The increase in pain pill prescriptions written defies logic considering that 2.1 million Americans are battling prescription opiate addiction, according to the National Institution on Drug Abuse, and that approximately 22 percent of them will advance from prescription opiate addiction to heroin addiction. The study was limited to patients who had not received opiate pain pills of any kind in the six months prior to their surgeries.
How Do We Avoid Prescription Opiate Addiction?
Here are the Centers for Disease Control’s recommendations for all prescribers to reduce opiate prescriptions issued, summarized in language as concise as possible:
- Prescribers should not write prescriptions in order to treat chronic pain. If they do so, they should not use opiates to treat chronic pain. They should only write for opiates if the need for function and pain relief outweigh the risks of addiction.
- Before prescribing opiates, prescribers should discuss the possibility of prescription opiate addiction with patients and should also engage the patient in a predetermined plan to discontinue the medication.
- Before prescribing opiates, prescribers should discuss the risks and benefits of the medication and of prescription opiate addiction.
- Only immediate-release opiate medications should be prescribed, avoiding the use of extended-release or long-acting opiates.
- The lowest effective dose should be prescribed. Prescribers must reassess risks and benefits if they increase doses to greater than 50 morphine milligram equivalents (MMEs) per day and should avoid increases of or beyond 90 MMEs.
- Three days of opiate medication therapy should be prescribed, and more than seven days will rarely be indicated.
- Within 1 to 4 weeks of starting opiate therapy, prescribers should evaluate the need for continued or increased doses. Continued therapy should be discussed every three months or more frequently. Again, the benefits of opiate therapy must outweigh the risks of prescription opiate addiction.
- Before opiates are presribed, and periodically during this pharmacologic therapy, the risks of prescription opiate addiction including overdose should be discussed. Risk reduction should include a prescription for naloxone if the patient has a history of overdose, a history of prescription opiate addiction, a prescription at or beyond 50 MMEs, or a concurrent prescription for a benzodiazepine medication.
- Prescribers should review the patient’s past history of medications using the state prescription drug monitoring programs (PDMPs) with every prescription written and with every three months of therapy.
- If opiates are prescribed, the prescriber should implement urinary drug monitoring initially and subsequently on an annual basis to check for both prescribed and illicit medications.
- Prescribers should avoid writing for both opiate medications and benzodiazepine medications concurrently.
- Prescribers should refer their patients who exhibit signs of prescription opiate addiction into evidence-based treatment programs, preferably those that utilize methadone or buprenorphine therapy in combination with behavioral treatment.

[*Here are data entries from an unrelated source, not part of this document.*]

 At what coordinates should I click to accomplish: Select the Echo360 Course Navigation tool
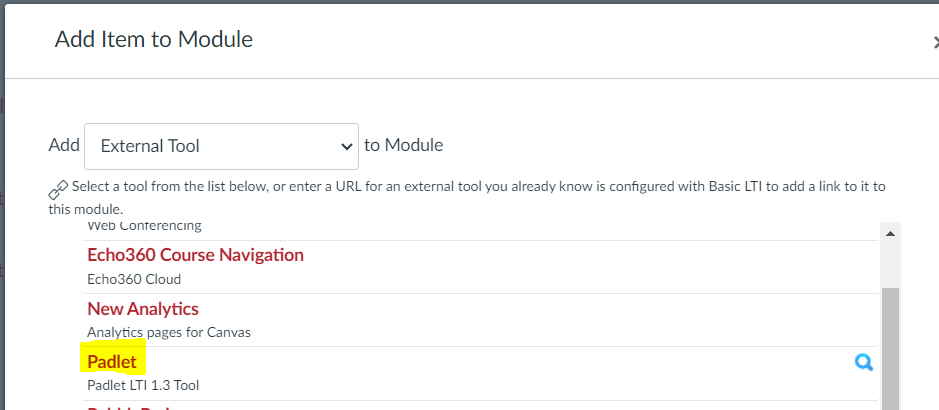tap(195, 255)
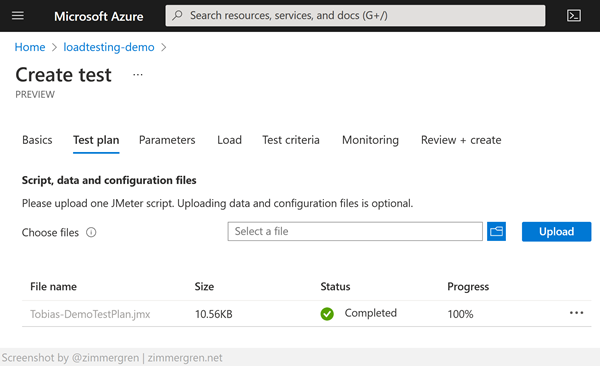Select the Tobias-DemoTestPlan.jmx file name
Viewport: 600px width, 366px height.
click(90, 314)
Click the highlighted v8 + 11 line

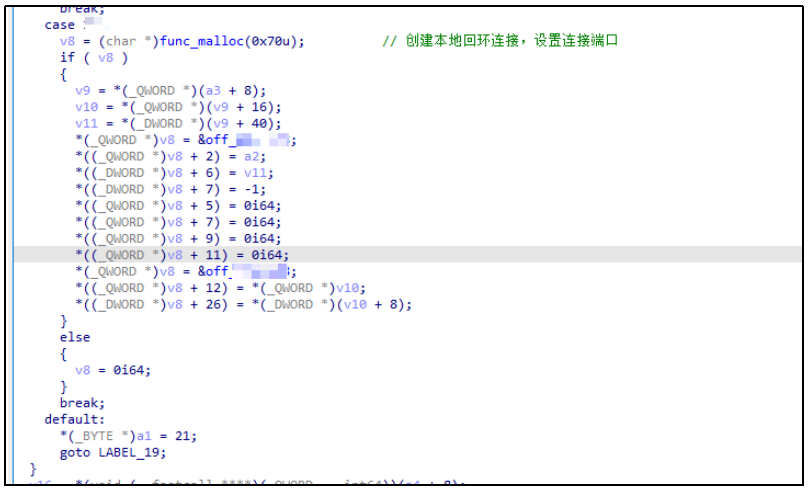[182, 255]
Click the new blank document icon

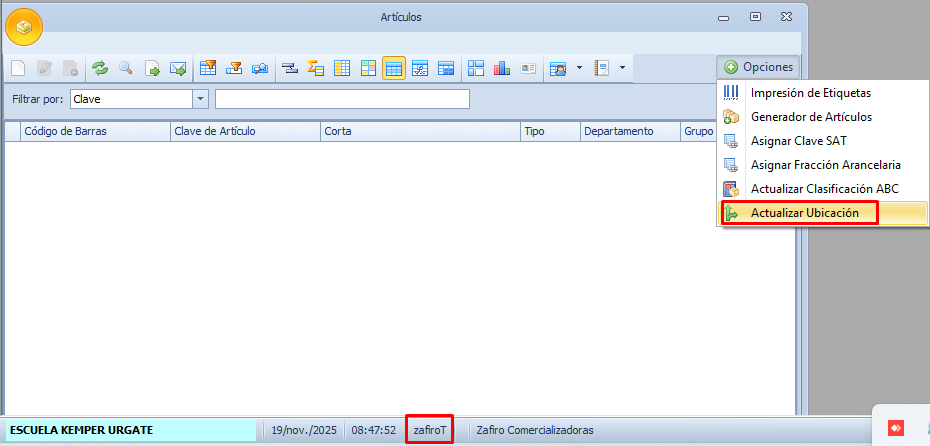point(19,68)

Considering the stigma that has long been invoked against methadone and buprenorphine treatment programs, there’s a palpable relief shared by professionals who work in local medication-assisted treatment (MAT) programs that the benefits of such therapy have been recognized. The CDC is just one of many federal organizations that has recognized the benefits of MAT, yet both clinicians and patients alike are breathing a collective sigh of relief. As we all wait with baited breath for the House of Representatives to pass CARA, the Comprehensive Addiction and Recovery Act, we can hope that methadone and buprenorphine treatment will become available and affordable for everyone who seeks it.